« Et qu’est-ce
donc à présent que cette négritude, unique souci de ces poètes, unique sujet de
ce livre ? Il faut d’abord répondre qu’un blanc ne saurait en parler
convenablement, puisqu’il n’en a pas l’expérience intérieure et puisque les
langues européennes manquent des mots qui
permettraient de la décrire. » Jean Paul Sartre, Orphée Noir.

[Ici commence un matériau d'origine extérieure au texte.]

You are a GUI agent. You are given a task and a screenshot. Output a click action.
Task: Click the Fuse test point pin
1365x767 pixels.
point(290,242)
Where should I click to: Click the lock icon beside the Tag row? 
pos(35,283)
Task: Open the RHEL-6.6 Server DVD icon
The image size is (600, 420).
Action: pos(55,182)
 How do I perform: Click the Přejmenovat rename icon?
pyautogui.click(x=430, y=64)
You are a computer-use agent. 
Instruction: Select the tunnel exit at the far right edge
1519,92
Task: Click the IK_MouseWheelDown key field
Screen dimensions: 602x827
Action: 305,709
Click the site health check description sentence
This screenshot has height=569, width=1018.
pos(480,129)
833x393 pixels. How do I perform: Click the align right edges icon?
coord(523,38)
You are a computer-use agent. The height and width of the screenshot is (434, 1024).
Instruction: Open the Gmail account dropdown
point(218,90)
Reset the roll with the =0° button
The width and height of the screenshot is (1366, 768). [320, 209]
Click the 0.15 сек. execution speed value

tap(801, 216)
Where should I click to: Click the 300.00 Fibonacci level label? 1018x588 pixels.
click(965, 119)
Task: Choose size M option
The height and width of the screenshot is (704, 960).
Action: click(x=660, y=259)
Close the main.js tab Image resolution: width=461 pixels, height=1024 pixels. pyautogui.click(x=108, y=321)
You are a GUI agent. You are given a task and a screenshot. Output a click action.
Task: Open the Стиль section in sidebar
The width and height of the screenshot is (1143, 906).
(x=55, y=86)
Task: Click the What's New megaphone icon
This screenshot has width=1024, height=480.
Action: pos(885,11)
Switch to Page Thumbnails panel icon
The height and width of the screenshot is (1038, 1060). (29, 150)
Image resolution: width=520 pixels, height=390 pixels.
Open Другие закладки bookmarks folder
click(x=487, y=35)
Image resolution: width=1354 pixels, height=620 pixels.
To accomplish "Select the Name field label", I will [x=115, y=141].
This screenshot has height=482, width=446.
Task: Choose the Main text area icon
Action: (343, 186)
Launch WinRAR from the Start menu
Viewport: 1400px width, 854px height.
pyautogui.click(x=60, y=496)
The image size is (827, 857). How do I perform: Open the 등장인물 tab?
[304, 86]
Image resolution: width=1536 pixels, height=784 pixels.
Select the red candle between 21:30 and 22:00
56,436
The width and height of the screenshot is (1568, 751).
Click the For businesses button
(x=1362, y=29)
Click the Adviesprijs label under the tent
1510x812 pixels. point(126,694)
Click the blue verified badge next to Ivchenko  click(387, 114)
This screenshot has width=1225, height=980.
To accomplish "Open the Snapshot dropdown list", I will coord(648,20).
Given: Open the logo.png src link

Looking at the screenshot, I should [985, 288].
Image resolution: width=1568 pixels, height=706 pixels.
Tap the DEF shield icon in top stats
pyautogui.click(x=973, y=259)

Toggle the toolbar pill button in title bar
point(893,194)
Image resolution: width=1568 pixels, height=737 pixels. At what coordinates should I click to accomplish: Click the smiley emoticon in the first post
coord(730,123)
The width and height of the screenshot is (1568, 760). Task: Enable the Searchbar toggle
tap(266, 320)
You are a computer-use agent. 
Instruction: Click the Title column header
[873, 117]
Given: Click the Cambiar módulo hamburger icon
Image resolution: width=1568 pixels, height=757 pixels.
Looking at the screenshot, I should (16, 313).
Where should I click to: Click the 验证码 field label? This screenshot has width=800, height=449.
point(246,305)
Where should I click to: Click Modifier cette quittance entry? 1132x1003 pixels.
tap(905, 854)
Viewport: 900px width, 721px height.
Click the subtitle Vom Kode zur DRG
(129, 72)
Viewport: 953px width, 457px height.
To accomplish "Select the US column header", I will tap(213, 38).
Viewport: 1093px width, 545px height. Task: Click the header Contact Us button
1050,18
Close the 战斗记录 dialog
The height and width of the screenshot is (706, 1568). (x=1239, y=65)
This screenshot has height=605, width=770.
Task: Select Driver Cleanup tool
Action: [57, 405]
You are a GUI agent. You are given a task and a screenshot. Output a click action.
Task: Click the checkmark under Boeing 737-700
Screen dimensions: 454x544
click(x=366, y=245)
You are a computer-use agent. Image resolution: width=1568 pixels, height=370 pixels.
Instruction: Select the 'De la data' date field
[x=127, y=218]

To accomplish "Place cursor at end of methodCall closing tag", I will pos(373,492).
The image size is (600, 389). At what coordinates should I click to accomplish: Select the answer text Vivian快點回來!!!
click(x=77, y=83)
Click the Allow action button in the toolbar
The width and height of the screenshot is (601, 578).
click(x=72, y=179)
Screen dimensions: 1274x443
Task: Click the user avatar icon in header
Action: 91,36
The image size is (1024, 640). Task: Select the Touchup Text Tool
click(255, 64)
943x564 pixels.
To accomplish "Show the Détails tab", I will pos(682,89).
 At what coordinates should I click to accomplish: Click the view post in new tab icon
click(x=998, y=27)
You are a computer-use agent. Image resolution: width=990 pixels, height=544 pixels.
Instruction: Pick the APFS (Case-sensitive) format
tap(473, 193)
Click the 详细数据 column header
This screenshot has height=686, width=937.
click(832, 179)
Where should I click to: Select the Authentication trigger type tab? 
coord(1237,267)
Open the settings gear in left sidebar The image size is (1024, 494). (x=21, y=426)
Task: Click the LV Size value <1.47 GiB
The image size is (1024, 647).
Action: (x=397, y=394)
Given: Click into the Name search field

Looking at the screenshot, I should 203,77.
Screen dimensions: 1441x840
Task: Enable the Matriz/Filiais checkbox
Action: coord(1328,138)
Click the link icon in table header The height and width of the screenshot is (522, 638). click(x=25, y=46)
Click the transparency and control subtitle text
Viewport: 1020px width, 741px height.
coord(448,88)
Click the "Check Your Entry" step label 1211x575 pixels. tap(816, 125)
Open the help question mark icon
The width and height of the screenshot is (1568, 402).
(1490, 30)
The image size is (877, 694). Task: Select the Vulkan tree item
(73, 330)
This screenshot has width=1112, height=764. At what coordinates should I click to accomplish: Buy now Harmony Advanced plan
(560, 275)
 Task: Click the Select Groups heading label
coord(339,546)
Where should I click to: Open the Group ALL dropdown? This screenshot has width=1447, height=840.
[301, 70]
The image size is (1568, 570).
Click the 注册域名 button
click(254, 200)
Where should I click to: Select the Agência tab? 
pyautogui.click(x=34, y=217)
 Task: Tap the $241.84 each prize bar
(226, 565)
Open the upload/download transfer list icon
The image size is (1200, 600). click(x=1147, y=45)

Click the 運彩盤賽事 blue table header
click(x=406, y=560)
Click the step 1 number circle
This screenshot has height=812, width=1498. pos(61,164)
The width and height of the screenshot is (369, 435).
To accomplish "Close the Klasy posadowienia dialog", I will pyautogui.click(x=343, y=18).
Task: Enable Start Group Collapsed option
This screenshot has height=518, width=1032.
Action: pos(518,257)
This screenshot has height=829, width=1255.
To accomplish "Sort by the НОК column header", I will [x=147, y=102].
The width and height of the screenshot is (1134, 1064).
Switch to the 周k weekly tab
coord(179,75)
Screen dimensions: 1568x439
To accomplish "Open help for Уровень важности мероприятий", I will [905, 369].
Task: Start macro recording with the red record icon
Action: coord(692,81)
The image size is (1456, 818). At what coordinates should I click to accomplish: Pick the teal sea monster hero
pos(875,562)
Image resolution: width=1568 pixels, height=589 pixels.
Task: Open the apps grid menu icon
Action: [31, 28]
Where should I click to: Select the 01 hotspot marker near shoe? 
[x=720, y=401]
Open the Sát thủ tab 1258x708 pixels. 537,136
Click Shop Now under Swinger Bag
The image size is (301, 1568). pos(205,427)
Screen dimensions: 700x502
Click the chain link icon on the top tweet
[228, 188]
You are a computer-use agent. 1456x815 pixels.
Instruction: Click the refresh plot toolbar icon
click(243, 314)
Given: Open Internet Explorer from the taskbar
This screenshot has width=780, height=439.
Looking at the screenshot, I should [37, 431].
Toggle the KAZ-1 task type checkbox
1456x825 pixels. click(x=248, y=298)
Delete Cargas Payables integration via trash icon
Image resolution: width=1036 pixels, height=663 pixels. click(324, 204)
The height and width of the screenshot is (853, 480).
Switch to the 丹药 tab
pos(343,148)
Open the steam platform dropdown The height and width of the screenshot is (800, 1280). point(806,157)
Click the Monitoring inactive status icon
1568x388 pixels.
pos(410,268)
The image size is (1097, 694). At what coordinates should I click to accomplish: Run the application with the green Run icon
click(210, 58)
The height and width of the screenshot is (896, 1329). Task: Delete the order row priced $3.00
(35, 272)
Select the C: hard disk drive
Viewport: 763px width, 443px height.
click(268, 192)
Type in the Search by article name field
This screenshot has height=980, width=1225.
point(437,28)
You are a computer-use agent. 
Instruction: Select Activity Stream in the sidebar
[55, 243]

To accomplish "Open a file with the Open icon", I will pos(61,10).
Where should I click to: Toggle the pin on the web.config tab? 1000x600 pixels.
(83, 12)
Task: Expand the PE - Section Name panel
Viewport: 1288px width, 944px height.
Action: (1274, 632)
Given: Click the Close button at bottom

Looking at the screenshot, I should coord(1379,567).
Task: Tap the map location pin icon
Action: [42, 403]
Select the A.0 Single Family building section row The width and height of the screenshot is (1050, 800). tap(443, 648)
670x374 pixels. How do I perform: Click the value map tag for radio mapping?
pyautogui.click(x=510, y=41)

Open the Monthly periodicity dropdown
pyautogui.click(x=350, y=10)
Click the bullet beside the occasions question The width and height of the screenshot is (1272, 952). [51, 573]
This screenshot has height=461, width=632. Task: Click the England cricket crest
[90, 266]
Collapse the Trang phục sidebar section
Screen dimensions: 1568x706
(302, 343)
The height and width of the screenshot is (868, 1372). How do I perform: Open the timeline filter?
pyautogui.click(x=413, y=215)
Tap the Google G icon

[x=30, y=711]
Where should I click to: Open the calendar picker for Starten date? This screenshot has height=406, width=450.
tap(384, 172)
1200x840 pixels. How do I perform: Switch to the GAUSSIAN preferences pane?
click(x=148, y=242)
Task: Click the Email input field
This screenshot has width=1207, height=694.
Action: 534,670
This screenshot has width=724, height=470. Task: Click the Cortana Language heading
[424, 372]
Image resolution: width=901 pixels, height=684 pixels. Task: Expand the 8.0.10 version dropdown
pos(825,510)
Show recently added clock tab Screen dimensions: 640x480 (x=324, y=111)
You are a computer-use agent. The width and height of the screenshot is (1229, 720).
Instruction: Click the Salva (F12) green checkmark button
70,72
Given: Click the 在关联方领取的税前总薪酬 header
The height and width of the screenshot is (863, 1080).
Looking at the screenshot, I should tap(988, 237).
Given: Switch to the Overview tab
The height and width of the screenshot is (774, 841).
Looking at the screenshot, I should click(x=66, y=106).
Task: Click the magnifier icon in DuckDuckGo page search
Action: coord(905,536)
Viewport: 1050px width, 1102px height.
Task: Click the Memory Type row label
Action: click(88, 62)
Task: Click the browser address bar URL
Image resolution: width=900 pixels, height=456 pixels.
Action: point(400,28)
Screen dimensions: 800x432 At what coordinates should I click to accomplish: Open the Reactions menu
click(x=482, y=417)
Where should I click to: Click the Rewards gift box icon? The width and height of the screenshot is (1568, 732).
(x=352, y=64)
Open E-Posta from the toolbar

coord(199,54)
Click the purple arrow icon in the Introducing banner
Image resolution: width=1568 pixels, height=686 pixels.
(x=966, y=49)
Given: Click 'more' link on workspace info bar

Ils sont vraiment peu nombreux les écrivains africains
au sud du Sahara qui figurent au palmarès du plus prestigieux des prix
littéraires : Le prix Nobel de Littérature. Le dramaturge nigérian Wole Soyinka est
l’illustre exception, compte non tenu (à tort certainement) des deux Prix Nobel
Sud-Africains Nadine
Gordimer et John Maxwell Coetzee. Lorsqu’il obtenait
le Prix il était bien moins connu que l’autre géant de la littérature africaine,
Chinua Achebe. Mais fort
heureusement le Prix Nobel ignore (parfois trop) la notoriété. Le jury
donne l’impression de ne pas trop aimer les écrivains médiatiques. A ce propos,
le congolais Alain Mabanckou et dans une moindre mesure le guinéen Thierno
Monenembo ont du souci à se faire même s’ils sont encore loin de prétendre
au Prix Nobel. La surprise peut nous venir, bien plus tard, d’autres auteurs
comme l’ivoirien Koffi Kwahulé, l’auteur de « Babyface »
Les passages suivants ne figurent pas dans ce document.